5 years worth of hoops jumped through correctly, each at the precise height, angle and speed required by the medical school. Final OSCEs and written examinations completed. Now it was just a question of waiting for results for the final time and despite going through this every year for the past 4 years the waiting period did not get easier.
The deaneries (hospitals we were allocated to for our first jobs) were already tempting fate by beginning correspondence with: “Dear Doctor…” Talk about counting chickens before any eggs had hatched. We weren’t doctors yet and I certainly didn’t want to use that title until I’d definitely passed. I’m not normally superstitious and definitely don’t have a pair of lucky red exam pants but whilst waiting for results, I didn’t want to tempt fate.
I know a consultant surgeon who wears a particular surgical cap for every procedure. The one time he forgot, he used a disposable one but the procedure didn’t go well. Now he ensures he is always wearing this one surgical cap. Doctors are evidence based. How can a cap affect surgical outcomes? Superstition seems to thread its skinny fingers into any tiny cracks and pries them open.

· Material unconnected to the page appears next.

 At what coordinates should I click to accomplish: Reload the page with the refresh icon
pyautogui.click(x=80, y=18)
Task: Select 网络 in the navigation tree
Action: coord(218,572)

Results day eventually came and we found out the usual way by logging on with our candidate numbers. Upon seeing the notification, my hands wouldn’t move at the same speed as my brain and it took forever to physically click on the link. In the time it took to wait for the page to open I felt as though I could have made a cup of tea – and drank it.
‘Control Copy, Control Paste’ candidate number. Double, triple and quadruple check. Each time it still said: “Written Examinations: Pass, OSCEs: Pass” !!!
MSL, you shall become a doctor!
* * *
Last week I became a Foundation Year 1 (F1) doctor! We had a few days of induction and shadowing the outgoing F1 doctors. They moved to their F2 jobs and we stepped into their quite large and well-worn shoes. The responsibility was overwhelming and the list of jobs generated by ward rounds seemed to keep growing (plus there is that dreaded bleep). Supposedly we will get quicker but we survived week 1 and the nurses were amazing! Thank you nurses.
Right now I still find it hard to believe I’m doing this. It wasn’t until recently when it sank in that actually I had become a doctor – and I nearly had a wobbly emotional moment.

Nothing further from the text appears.